#### Task statement
Give back each entry word for word, but drop the images.

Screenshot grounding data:
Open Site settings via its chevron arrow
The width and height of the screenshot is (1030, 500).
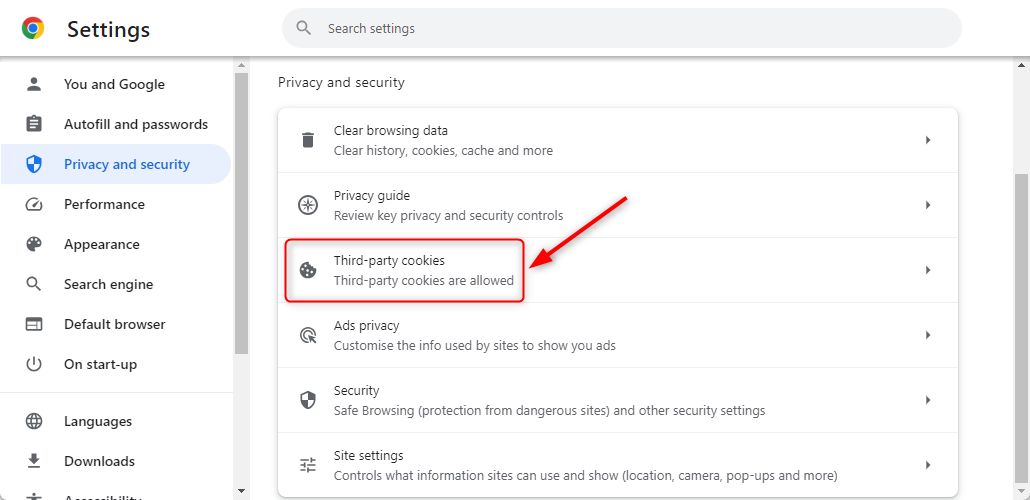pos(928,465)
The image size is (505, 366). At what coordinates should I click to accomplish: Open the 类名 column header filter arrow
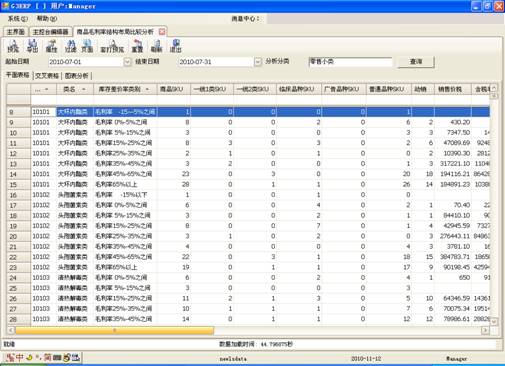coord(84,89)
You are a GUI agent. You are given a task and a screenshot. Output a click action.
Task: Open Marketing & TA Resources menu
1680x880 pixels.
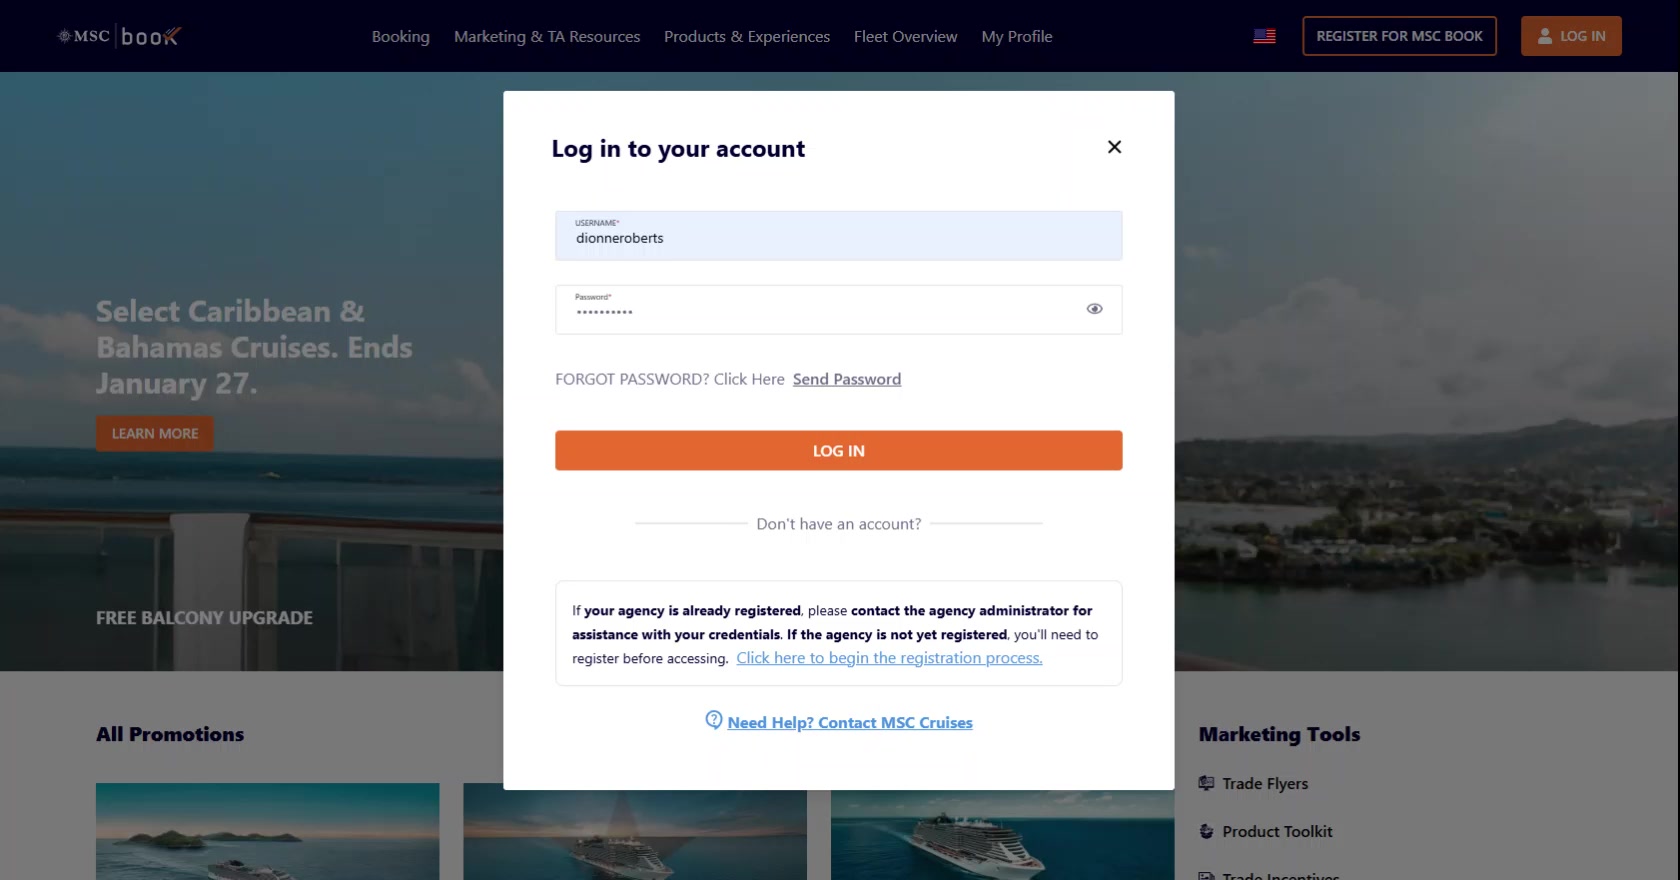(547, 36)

#### Answer area
Open Site settings via its chevron arrow
The width and height of the screenshot is (1030, 500).
pos(928,465)
The image size is (505, 366). At what coordinates should I click to accomplish: Open the 类名 column header filter arrow
coord(84,89)
You are a GUI agent. You are given a task and a screenshot. Output a click action.
Task: Open Marketing & TA Resources menu
1680x880 pixels.
(547, 36)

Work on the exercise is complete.